API documenation can be found here.

I/O of data

user> (use 'clj-ml.io)
nil

user> (def ds (load-instances :arff "file:///home/josh/git/clj-ml/iris.arff"))
#'user/ds
user> ds
#<Instances @relation iris

@attribute sepallength numeric
@attribute sepalwidth numeric
@attribute petallength numeric
@attribute petalwidth numeric
@attribute class {Iris-setosa,Iris-versicolor,Iris-virginica}

@data
5.1,3.5,1.4,0.2,Iris-setosa
4.9,3,1.4,0.2,Iris-setosa
4.7,3.2,1.3,0.2,Iris-setosa
4.6,3.1,1.5,0.2,Iris-setosa
5,3.6,1.4,0.2,Iris-setosa
5.4,3.9,1.7,0.4,Iris-setosa
4.6,3.4,1.4,0.3,Iris-setosa
...

user> (def ds (load-instances :arff "http://repository.seasr.org/Datasets/UCI/arff/iris.arff"))
#'user/ds

user> (save-instances :csv "iris.csv" ds)
nil
user> (println (slurp "iris.csv"))
sepallength,sepalwidth,petallength,petalwidth,class
5.1,3.5,1.4,0.2,Iris-setosa
4.9,3,1.4,0.2,Iris-setosa
4.7,3.2,1.3,0.2,Iris-setosa
4.6,3.1,1.5,0.2,Iris-setosa
5,3.6,1.4,0.2,Iris-setosa
5.4,3.9,1.7,0.4,Iris-setosa
4.6,3.4,1.4,0.3,Iris-setosa
5,3.4,1.5,0.2,Iris-setosa
4.4,2.9,1.4,0.2,Iris-setosa
4.9,3.1,1.5,0.1,Iris-setosa
5.4,3.7,1.5,0.2,Iris-setosa
...

user> (def ds (load-instances :csv "file:///home/josh/git/clj-ml/iris.csv"))
#'user/ds
user> ds
#<Instances @relation stream

@attribute sepallength numeric
@attribute sepalwidth numeric
@attribute petallength numeric
@attribute petalwidth numeric
@attribute class {Iris-setosa,Iris-versicolor,Iris-virginica}

@data
5.1,3.5,1.4,0.2,Iris-setosa
4.9,3,1.4,0.2,Iris-setosa
4.7,3.2,1.3,0.2,Iris-setosa
4.6,3.1,1.5,0.2,Iris-setosa
5,3.6,1.4,0.2,Iris-setosa
5.4,3.9,1.7,0.4,Iris-setosa
4.6,3.4,1.4,0.3,Iris-setosa
5,3.4,1.5,0.2,Iris-setosa

Working with datasets

user> (use 'clj-ml.data)
nil

user> (def ds (make-dataset "my-name" [:length :width {:style nil} {:kind [:good :bad]}]
                            [[12 24 "longish" :good]
                             [8 5 "shortish" :bad]]))
#'user/ds
user> ds
#<ClojureInstances @relation my-name

@attribute length numeric
@attribute width numeric
@attribute style string
@attribute kind {good,bad}

@data
12,24,longish,good
8,5,shortish,bad>

user> (dataset-seq ds)
(#<Instance 12,24,longish,good> #<Instance 8,5,shortish,bad>)
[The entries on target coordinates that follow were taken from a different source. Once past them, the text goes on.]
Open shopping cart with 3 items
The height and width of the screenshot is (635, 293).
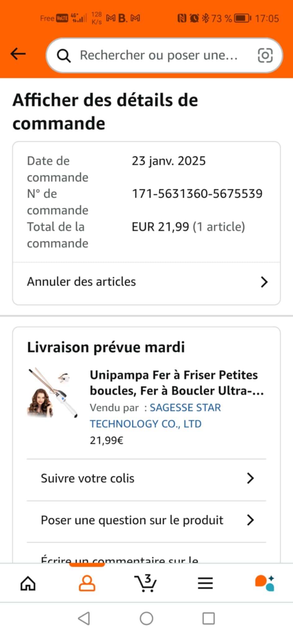coord(145,583)
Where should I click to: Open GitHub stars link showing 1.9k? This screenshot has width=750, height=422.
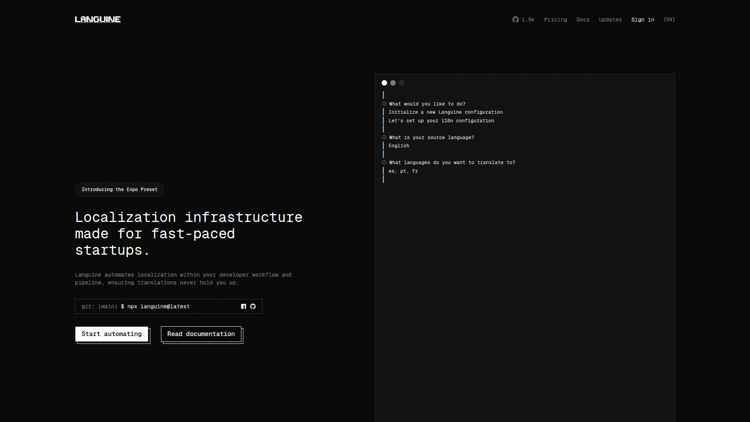click(x=523, y=20)
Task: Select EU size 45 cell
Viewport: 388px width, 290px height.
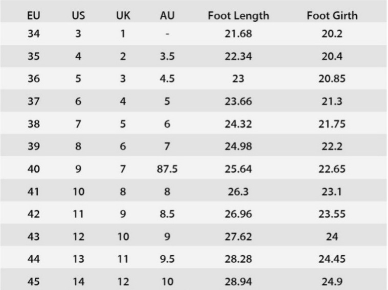Action: point(34,281)
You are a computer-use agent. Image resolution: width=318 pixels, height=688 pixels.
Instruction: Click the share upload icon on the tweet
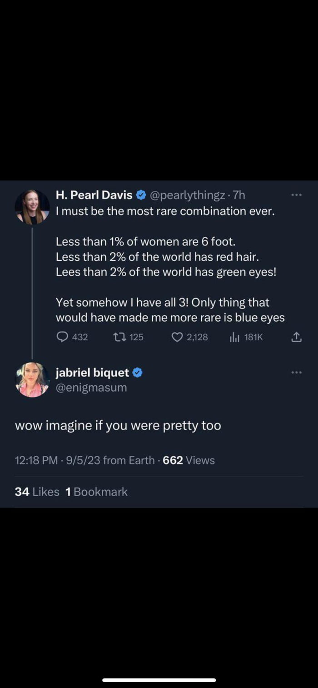pyautogui.click(x=296, y=337)

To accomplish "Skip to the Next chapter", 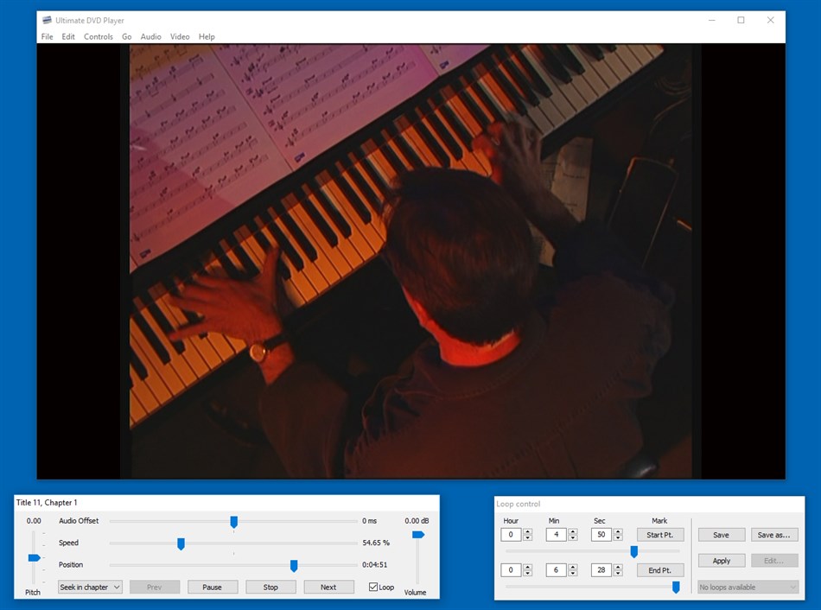I will coord(328,587).
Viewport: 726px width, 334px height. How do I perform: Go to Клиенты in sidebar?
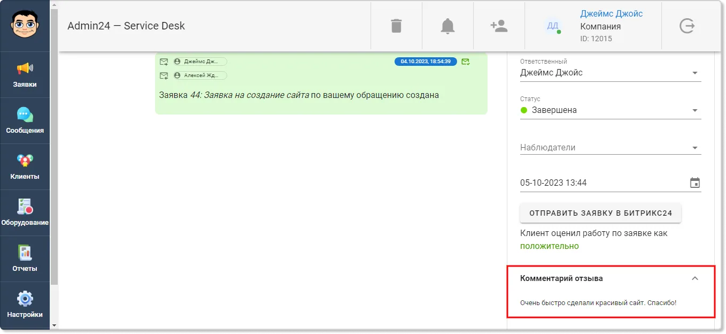25,167

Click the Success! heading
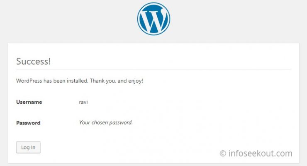[34, 61]
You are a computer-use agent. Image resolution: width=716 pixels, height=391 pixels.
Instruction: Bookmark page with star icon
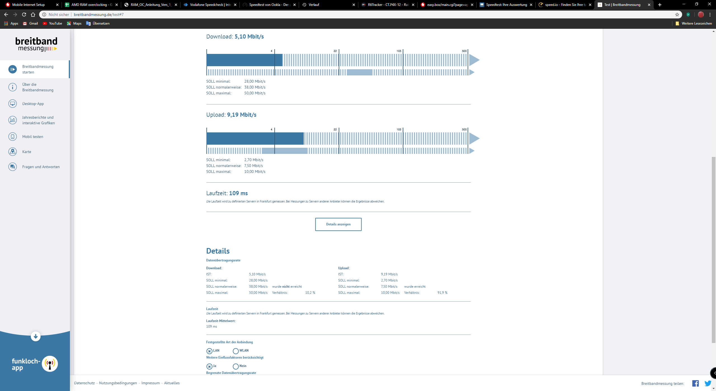[x=677, y=15]
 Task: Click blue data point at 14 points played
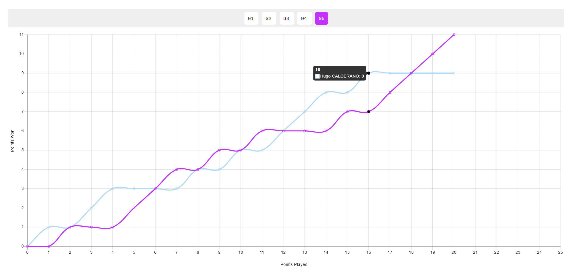[x=326, y=92]
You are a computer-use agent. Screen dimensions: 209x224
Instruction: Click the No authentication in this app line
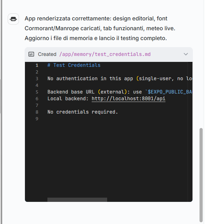tap(120, 78)
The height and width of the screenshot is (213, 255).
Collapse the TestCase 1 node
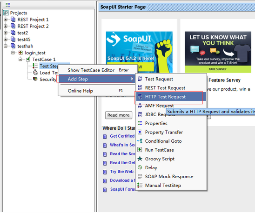20,60
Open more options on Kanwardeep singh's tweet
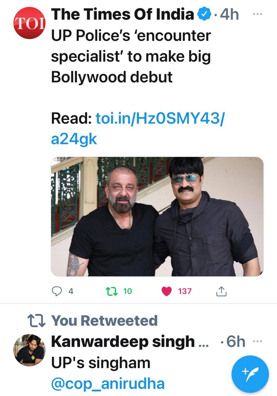This screenshot has height=396, width=277. click(x=257, y=342)
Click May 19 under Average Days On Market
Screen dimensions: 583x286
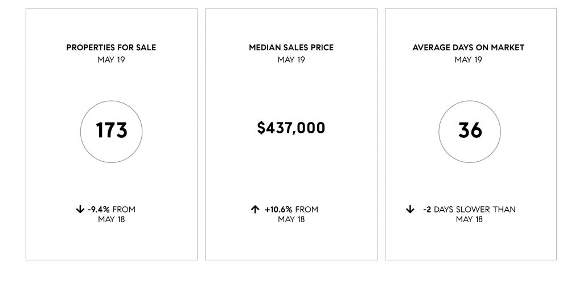click(469, 59)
user> (map instance-to-map (dataset-seq ds))
({:kind :good, :style "longish", :width 24.0, :length 12.0}
{:kind :bad, :style "shortish", :width 5.0, :length 8.0})

user> (map instance-to-vector (dataset-seq ds))
([12.0 24.0 "longish" :good] [8.0 5.0 "shortish" :bad])

Filtering datasets

user> (use 'clj-ml.filters 'clj-ml.io)
nil

user> (def ds (load-instances :csv "file:///home/josh/git/clj-ml/iris.csv"))
#'user/ds

user> (def discretize (make-filter :unsupervised-discretize
                                   {:dataset-format ds
                                    :attributes [:sepallength :petallength]}))
#'user/discretize

user> (def filtered-ds (filter-apply discretize ds))
#'user/filtered-ds

user> (map instance-to-map (dataset-seq filtered-ds))
({:class :Iris-setosa, :petalwidth 0.2, :petallength :'(-inf-1.59]',
 :sepalwidth 3.5, :sepallength :'(5.02-5.38]'}
{:class :Iris-setosa, :petalwidth 0.2, :petallength :'(-inf-1.59]',
 :sepalwidth 3.0, :sepallength :'(4.66-5.02]'}
{:class :Iris-setosa, :petalwidth 0.2, :petallength :'(-inf-1.59]',
 :sepalwidth 3.2, :sepallength :'(4.66-5.02]'}
{:class :Iris-setosa, :petalwidth 0.2, :petallength :'(-inf-1.59]',
 :sepalwidth 3.1, :sepallength :'(-inf-4.66]'}
{:class :Iris-setosa, :petalwidth 0.2, :petallength :'(-inf-1.59]',
 :sepalwidth 3.6, :sepallength :'(4.66-5.02]'}
...) ;; the petallength and sepallength attributes are now nominal

Equivalently,

user> (def filtered-ds (->> "file:///home/josh/git/clj-ml/iris.csv"
                            (load-instances :csv)
                            (make-apply-filter :unsupervised-discretize
                                               {:attributes [:sepallength :petallength]})))

Using classifiers

user> (use 'clj-ml.classifiers 'clj-ml.data 'clj-ml.utils)
nil

user> (def ds (-> (load-instances :arff "file:///home/josh/git/clj-ml/iris.arff")
                  (dataset-set-class :class)))
#'user/ds

user> (def classifier (-> (make-classifier :decision-tree :c45)
                          (classifier-train ds)))
#'user/classifier

user> (def instance (-> (first (dataset-seq ds))
                        (instance-set-class-missing)))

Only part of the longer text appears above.